You should be able to do a great job with a far less expensive jig saw using the best Bosch blades but the Porter Cable 371 will be the job saver.

The trouble as I see it will be using the right tape. One that you can scribe a clear line onto and that will stay put - not lift off as you cut with a jigsaw (downstroke blade?) so that your line remains to belt sand to. If you could devise a knife scribe I think that would help. And yes, you need to get the scribed cabinets high enough off the floor (or flipped over) to properly work. Trust your scribe line and be certain to have exact relocation marks on the floor and corresponding ones on the cabinet.

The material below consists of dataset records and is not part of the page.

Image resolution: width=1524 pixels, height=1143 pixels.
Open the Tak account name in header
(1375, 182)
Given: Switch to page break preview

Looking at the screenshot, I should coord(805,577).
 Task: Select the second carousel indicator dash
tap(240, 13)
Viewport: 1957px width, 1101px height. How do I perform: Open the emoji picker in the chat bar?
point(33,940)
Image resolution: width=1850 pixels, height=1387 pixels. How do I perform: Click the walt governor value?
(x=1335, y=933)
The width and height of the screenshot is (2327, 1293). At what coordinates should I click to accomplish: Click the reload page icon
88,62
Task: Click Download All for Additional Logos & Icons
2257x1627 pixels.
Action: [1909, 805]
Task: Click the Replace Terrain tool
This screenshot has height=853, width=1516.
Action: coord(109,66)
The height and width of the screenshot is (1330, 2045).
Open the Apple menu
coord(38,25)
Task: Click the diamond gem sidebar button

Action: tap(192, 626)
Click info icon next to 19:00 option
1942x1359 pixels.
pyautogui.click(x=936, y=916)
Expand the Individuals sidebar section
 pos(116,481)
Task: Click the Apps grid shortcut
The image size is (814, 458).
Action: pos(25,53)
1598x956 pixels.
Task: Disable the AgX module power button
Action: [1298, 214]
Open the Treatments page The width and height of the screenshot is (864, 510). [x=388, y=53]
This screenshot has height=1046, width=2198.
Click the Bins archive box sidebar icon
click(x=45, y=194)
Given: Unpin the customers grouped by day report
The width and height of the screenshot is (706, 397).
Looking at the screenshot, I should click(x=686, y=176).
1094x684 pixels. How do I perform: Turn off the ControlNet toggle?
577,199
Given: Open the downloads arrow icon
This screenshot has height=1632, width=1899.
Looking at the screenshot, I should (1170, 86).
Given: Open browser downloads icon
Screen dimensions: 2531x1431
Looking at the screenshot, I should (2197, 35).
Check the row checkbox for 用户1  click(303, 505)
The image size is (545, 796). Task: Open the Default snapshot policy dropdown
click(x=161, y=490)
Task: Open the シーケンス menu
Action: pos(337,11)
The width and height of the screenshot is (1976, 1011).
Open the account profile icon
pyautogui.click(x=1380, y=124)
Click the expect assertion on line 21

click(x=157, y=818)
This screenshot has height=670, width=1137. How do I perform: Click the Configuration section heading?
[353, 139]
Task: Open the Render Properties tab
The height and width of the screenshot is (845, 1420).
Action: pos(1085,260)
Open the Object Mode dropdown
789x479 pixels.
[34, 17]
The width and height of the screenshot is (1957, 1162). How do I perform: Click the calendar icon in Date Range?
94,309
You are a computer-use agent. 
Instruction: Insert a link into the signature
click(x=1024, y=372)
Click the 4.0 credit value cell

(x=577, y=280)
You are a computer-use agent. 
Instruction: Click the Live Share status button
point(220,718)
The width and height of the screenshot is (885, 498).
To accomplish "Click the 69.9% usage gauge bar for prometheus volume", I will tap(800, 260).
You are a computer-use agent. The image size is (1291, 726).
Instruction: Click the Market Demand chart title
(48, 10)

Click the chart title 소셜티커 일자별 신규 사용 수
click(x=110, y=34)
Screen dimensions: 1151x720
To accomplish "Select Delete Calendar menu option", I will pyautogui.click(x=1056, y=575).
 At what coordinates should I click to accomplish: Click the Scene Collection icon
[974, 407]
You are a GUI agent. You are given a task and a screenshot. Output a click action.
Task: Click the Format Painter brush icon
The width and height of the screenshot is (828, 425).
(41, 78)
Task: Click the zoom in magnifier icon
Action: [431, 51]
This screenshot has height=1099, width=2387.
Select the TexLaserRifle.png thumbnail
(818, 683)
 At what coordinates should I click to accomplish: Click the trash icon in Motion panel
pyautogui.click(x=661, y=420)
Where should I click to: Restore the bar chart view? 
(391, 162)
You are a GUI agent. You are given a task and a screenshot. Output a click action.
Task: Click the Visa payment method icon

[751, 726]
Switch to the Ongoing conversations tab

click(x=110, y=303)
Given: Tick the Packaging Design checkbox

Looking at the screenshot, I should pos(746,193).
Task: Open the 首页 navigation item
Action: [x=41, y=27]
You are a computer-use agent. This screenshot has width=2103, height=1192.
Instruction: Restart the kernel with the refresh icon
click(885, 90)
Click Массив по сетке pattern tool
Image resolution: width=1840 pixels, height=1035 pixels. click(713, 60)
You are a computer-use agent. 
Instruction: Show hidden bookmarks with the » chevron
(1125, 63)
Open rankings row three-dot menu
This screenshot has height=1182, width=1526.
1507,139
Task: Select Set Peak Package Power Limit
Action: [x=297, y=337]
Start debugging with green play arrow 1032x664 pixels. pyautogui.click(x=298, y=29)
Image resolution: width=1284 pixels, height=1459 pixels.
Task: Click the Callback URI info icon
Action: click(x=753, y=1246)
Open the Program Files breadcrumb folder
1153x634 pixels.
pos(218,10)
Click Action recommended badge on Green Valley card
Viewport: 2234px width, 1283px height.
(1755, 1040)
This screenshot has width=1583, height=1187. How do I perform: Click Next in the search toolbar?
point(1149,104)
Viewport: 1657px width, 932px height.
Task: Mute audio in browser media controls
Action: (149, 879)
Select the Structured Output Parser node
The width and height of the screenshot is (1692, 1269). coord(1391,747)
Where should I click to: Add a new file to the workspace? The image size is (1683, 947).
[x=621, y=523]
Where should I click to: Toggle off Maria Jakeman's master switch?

Such a challenge separates the doers from the pretenders (or talk aboutters). My 2¢. Good luck.

Mark Wooden
04-30-2014, 8:57 AM
Varies by an 1-1/4"? Wow. Thats a big scribe edge.
I would cut close to a scored line with a good jig saw and then belt sand to the line, sanding into the finished surface. I also use a low angle block plane for a lot too.

Mark Bolton
04-30-2014, 2:25 PM
Why not simply shim/crib the island elevated substantially and simply use a router and a shop made base that rides on the floor. The base rides along the floor with router trim/scribing the island base above. Clean, precise, and done. Put the tool money in the bank.

Paul Incognito
04-30-2014, 3:22 PM
Why not simply shim/crib the island elevated substantially and simply use a router and a shop made base that rides on the floor. The base rides along the floor with router trim/scribing the island base above. Clean, precise, and done. Put the tool money in the bank.
This is what I was thinking. An offset base trim router seems like it would be perfect for this.